Last year I did a couple of on-line courses and suddenly opened up to the joys of creating digital art. I started posting art virtually every day because I enjoy creating art, but along the way I’ve been gifted with something quite unexpected but very welcome: the enrichment of my life with friendships and contacts around the world courtesy of the blogging community.
I now read blogs from Australia (Suz Jones, among others), Thailand (Don Charisma), Africa (various), Romania, Russia, America (all over from Alaska to Alabama and they’re all special to me), Great Britain and Europe. I read personal information, I read about pain and survival, I see beautiful photos of places and gardens around the world – in other words, I’ve entered a community I had no idea existed, one which is – so far – kind, supportive, humorous, challenging (some photos of hardships in other pars of the world can break your heart), informative and exciting.
Today I saw a post with a photo of the world from space – a most beautiful planet, viewed as a whole. Beside it was another photo of the world as we see it here on earth: a pastiche of different flags of different countries, competing, fighting, where differences and conflict are elevated in importance rather than the ties that bind us – the fact that everyone one’s heart and soul are nurtured by compassion, love and tolerance and the fact that basically all people really want is security, a roof over their heads, a future for their children, paid employment and peaceful lives.

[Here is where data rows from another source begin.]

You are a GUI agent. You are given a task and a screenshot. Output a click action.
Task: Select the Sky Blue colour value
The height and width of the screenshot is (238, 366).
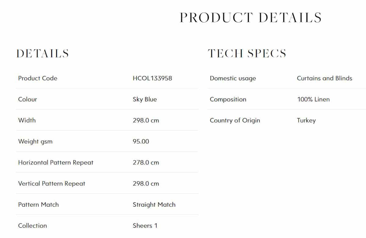coord(145,99)
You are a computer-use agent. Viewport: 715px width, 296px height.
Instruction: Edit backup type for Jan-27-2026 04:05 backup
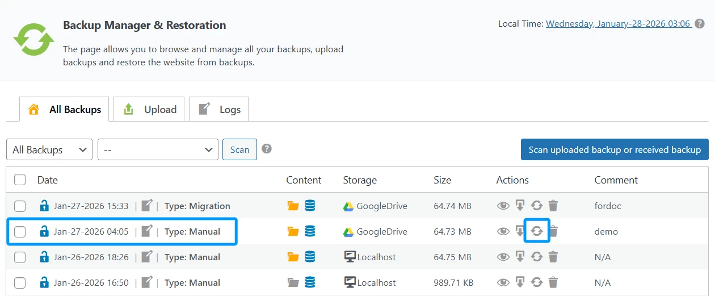(x=147, y=231)
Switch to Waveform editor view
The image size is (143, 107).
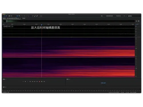(5, 16)

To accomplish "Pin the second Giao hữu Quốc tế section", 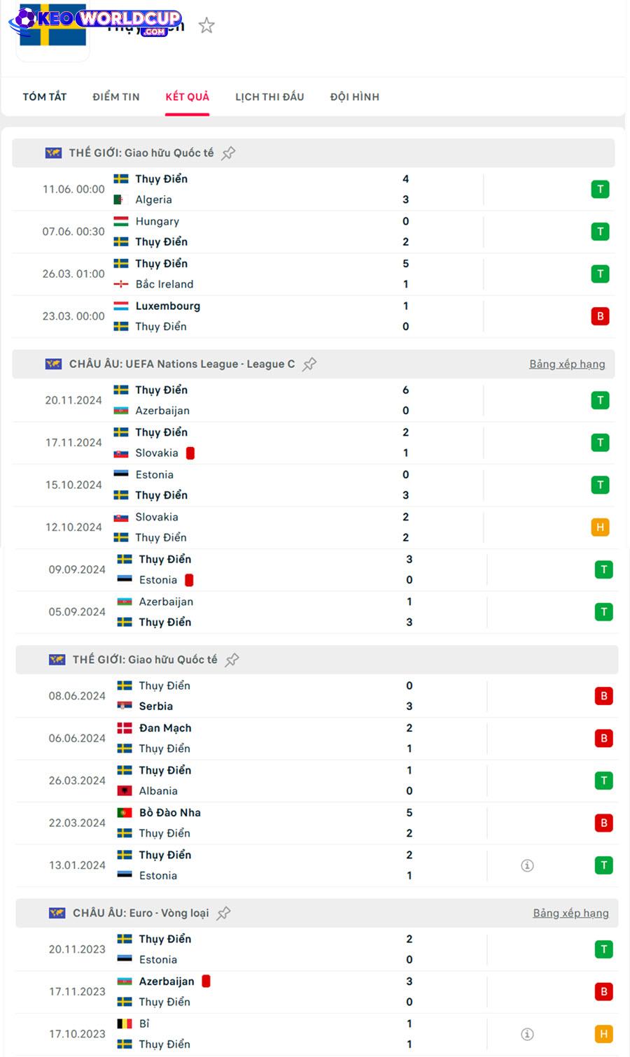I will tap(232, 660).
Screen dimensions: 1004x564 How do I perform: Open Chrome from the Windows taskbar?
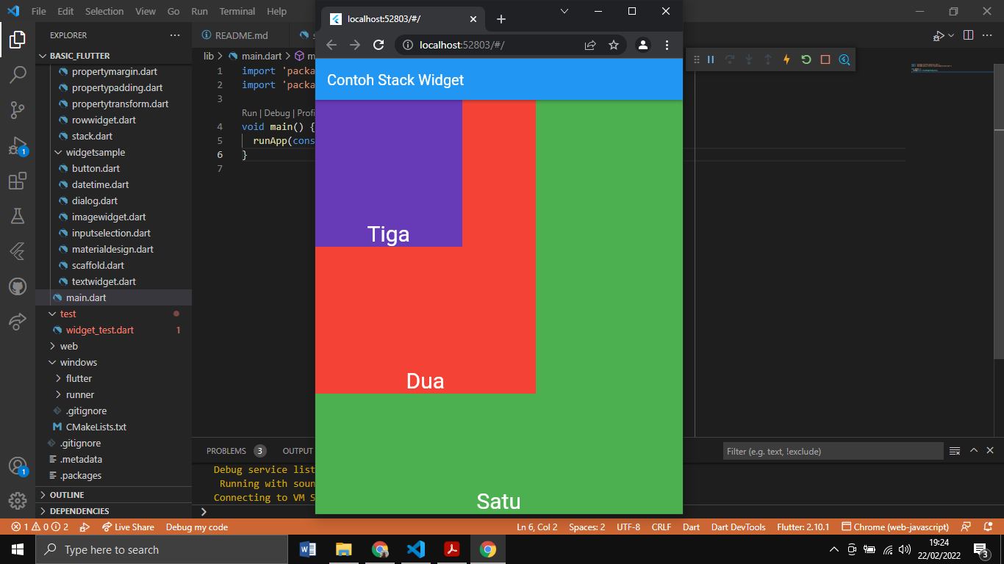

This is the grace of community – and I think the blogging community, even though everyone’s singing a different song, in totality provide a little glimpse of how we can lead quite different lives where we love and support each other, look for what unites us and not divides us, and care about what is within people rather than the external appearance.
So here’s my piece of digital art today: The Grace of Community. It was created with a pale blue canvas on PIcMnkey, with an overlay of a carpet of pink pig-face flowers (terrible name for such a beautiful little flower, I thought the photo of flowers all growing close to each other was a symbol of community), and then tweaked with the Fractilius plug-in on Photoshop.